Thanks in advance and if there are any unclear points, feel free to reach out.

Best regards,

Hi Franziska,

Thank you for the example! We don’t have another component for checking the stationarity. But your question whether the time series is stationary or not, I’ll check that!

And ARCH and GARCH models are not yet available in KNIME.


1 Like

Could you share

  • the granularity of the data and
  • the number of data points used for the model?

Hi Maarit,

thank your for your answer and efforts.

I used following dataset (only store 1):
Walmart Dataset (Retail) | Kaggle

It includes weekly sales and after removing the saisonality (with lag 52) 91 rows.

Hi Franziska,

below the answer from Prof. Daniele Tonini who is teaching the time series course at KNIME:

With seasonal series, typically you check the ACF function up to the lag corresponding to twice the seasonal period. So, for instance, with monthly data you check until 24 lags. Having weekly data you should check until 104/106 lags, but with only 91 obs you have a lot of instability of the auto correlation function at high lag values, just because there are few observations available to compute the covariance between Yt and Yt-k… so it’s quite normal to see that high variability of the AFC over there. If it’s not possible to collect more datapoints, I would consider to do the Ljung-Box test only up to 52 lags.

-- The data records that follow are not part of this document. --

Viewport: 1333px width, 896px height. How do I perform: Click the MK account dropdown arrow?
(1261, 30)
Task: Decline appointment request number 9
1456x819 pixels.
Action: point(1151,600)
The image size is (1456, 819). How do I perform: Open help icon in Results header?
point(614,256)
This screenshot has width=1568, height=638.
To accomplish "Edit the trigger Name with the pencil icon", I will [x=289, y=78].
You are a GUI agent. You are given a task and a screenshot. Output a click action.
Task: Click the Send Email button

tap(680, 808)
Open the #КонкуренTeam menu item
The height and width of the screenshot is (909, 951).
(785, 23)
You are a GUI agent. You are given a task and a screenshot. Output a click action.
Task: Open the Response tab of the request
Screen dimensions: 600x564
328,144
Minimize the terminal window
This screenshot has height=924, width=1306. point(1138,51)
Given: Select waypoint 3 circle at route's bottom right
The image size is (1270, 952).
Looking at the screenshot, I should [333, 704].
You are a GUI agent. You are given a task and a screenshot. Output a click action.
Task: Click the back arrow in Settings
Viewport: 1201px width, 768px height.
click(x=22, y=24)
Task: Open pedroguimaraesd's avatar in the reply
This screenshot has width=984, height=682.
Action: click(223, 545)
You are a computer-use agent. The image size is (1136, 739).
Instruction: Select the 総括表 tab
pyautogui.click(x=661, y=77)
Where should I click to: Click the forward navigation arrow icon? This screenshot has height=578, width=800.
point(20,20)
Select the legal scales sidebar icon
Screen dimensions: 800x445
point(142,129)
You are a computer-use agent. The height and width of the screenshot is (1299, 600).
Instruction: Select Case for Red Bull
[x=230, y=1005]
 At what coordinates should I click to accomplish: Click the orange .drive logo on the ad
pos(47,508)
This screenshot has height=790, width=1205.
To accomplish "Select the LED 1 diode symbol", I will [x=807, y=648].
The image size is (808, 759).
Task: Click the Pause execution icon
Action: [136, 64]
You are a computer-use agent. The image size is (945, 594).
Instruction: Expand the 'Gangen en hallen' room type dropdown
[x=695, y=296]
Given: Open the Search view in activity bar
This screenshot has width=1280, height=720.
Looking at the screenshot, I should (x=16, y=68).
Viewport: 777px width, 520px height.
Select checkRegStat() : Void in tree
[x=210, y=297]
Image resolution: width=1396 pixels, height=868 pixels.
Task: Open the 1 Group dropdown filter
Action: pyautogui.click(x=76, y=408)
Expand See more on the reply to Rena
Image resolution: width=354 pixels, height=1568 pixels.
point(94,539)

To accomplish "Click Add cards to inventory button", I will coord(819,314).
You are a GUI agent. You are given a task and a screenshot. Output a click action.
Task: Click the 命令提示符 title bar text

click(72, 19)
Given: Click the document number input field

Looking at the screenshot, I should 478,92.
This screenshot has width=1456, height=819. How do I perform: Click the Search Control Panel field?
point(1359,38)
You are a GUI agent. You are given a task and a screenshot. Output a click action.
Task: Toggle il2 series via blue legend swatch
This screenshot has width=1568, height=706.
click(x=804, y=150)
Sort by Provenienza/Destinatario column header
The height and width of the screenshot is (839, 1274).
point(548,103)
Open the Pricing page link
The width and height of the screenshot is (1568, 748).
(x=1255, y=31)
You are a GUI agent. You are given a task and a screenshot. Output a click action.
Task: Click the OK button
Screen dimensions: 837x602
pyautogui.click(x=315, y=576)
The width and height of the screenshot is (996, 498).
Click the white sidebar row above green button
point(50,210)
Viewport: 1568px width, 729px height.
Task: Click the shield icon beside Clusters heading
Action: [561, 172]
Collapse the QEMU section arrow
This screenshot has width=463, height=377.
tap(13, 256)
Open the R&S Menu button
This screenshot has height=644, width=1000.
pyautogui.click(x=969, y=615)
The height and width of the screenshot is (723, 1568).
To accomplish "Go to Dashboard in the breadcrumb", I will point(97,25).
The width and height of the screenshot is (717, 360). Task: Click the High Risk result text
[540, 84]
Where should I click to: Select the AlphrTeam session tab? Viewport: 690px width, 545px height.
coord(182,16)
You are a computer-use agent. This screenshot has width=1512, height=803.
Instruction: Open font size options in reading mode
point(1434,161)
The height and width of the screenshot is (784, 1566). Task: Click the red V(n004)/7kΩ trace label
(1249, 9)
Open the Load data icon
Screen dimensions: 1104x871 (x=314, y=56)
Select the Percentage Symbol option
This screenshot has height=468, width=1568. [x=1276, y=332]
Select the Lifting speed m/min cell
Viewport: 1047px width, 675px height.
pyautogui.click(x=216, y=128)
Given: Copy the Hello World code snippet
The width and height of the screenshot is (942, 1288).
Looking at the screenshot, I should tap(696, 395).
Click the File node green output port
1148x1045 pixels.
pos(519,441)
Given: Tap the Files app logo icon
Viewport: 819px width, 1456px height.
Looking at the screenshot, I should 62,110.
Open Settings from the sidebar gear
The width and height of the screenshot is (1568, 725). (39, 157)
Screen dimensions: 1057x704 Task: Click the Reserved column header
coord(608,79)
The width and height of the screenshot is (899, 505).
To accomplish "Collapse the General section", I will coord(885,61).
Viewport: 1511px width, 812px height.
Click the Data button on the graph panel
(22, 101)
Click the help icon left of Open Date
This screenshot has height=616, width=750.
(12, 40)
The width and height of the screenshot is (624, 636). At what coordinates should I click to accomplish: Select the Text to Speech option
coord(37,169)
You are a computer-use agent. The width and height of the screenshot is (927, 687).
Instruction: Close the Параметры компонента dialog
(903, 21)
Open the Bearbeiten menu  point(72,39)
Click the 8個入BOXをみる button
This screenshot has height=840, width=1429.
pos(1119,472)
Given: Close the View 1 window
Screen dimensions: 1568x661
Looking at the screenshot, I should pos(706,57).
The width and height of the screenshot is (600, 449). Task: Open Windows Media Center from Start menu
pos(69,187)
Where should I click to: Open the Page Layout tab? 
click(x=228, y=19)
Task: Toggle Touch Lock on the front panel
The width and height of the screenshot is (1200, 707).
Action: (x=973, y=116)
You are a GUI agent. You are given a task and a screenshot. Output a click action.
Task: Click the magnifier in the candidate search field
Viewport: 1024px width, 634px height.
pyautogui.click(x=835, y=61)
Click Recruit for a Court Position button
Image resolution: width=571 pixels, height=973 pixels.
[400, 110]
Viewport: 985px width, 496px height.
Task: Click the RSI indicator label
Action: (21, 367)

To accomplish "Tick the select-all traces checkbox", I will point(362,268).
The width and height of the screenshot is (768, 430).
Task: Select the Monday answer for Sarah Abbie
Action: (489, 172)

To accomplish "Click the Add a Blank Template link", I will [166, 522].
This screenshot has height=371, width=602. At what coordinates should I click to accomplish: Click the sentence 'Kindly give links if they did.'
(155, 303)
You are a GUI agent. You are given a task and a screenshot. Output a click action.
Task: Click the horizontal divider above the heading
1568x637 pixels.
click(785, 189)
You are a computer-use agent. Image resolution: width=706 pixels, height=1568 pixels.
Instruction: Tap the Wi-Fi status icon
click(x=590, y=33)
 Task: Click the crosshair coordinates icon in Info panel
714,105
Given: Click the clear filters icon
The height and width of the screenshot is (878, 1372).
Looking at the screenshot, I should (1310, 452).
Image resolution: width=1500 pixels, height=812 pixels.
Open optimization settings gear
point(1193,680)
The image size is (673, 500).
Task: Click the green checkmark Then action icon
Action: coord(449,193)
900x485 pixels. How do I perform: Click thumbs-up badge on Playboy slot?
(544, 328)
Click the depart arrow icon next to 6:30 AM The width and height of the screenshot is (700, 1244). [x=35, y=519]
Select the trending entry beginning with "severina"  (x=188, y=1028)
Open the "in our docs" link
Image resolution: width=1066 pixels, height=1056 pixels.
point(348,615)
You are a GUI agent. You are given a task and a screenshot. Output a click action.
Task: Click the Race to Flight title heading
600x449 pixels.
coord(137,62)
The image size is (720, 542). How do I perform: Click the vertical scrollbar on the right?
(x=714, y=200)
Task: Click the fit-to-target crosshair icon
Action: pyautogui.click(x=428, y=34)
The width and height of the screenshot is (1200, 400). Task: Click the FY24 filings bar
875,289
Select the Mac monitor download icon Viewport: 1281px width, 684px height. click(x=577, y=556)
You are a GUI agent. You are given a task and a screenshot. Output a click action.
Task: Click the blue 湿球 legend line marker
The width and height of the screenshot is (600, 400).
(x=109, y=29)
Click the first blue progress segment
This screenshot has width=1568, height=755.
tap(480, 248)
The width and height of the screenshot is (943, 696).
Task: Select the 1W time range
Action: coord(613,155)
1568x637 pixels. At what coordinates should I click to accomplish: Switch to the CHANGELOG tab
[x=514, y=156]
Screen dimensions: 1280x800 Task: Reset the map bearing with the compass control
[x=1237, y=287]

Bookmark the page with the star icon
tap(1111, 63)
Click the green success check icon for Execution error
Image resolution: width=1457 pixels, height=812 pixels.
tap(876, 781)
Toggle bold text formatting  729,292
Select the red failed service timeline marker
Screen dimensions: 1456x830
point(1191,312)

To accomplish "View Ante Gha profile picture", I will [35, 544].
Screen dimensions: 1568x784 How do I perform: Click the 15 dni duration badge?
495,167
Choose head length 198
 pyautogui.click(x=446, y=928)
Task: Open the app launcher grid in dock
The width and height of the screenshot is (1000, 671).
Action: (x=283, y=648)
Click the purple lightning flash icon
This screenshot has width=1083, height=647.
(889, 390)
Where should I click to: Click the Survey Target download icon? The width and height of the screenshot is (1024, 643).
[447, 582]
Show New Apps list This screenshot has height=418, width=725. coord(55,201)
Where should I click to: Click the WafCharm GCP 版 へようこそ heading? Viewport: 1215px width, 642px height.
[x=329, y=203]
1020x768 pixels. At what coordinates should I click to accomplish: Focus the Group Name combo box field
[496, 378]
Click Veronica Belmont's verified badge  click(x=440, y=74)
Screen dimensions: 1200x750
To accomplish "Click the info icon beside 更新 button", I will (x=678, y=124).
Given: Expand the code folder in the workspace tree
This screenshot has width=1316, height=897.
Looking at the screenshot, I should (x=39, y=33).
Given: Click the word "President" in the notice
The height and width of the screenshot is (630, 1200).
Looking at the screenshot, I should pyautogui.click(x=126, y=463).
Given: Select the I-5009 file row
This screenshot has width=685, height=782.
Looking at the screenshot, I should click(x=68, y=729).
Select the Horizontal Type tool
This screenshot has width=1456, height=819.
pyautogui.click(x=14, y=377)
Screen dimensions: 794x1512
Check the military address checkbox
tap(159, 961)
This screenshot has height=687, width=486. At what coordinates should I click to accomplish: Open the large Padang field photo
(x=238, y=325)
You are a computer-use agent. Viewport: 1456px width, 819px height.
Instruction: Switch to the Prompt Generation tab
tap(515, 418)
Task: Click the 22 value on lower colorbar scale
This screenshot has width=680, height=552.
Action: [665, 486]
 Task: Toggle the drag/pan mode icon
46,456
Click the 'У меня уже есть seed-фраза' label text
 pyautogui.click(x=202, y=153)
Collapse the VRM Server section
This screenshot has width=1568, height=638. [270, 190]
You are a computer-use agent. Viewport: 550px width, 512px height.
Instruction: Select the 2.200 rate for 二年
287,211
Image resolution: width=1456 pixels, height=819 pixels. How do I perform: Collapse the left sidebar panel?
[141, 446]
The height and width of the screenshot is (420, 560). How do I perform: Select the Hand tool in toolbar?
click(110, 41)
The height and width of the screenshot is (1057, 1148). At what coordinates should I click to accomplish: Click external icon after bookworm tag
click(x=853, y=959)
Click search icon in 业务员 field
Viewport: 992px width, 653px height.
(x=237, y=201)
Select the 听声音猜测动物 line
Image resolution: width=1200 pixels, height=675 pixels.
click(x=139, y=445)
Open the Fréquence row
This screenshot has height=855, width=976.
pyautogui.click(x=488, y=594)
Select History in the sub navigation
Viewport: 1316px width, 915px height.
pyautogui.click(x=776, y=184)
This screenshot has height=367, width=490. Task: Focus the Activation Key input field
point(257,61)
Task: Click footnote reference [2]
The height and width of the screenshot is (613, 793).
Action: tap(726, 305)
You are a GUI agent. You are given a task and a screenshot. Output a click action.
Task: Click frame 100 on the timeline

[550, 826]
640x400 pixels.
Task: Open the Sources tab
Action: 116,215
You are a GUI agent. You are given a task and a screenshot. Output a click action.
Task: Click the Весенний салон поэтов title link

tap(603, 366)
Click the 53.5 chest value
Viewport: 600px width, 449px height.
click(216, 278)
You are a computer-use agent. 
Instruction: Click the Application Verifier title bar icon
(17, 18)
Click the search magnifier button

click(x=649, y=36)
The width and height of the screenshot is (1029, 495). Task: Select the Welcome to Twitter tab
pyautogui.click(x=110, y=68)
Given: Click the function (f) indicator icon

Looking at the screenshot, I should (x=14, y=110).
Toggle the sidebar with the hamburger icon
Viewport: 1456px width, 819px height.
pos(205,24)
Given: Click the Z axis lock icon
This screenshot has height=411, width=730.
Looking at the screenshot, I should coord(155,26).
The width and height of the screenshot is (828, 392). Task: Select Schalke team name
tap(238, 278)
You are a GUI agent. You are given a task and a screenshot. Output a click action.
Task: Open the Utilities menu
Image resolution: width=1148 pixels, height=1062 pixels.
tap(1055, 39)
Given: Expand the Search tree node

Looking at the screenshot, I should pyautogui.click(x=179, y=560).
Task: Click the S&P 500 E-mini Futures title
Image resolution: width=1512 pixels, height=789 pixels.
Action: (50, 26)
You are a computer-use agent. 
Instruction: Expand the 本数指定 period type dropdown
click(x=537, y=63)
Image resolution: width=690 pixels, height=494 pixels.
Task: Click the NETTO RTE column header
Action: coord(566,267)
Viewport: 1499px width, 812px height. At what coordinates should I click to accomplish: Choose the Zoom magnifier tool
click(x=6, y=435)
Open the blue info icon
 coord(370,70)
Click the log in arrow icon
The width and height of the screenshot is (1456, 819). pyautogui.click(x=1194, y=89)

Thank you for the question, I also learned something! I hope this helps you!



Would differencing be an option? Then ust apply it e.g by using a lag column note and you would be sure (Please note I am not a data scientist so please correct me if I am wrong. Just trying to help here)

Yes, differencing should handle non-stationarity in data. However, if I read the answer correctly, @Franziska_W had already differenced the data at lag 52 to remove yearly seasonality.

Hi Maarit,

thank you so much for your help!


Yes, I already differenced the data. But anyway thank you for your help.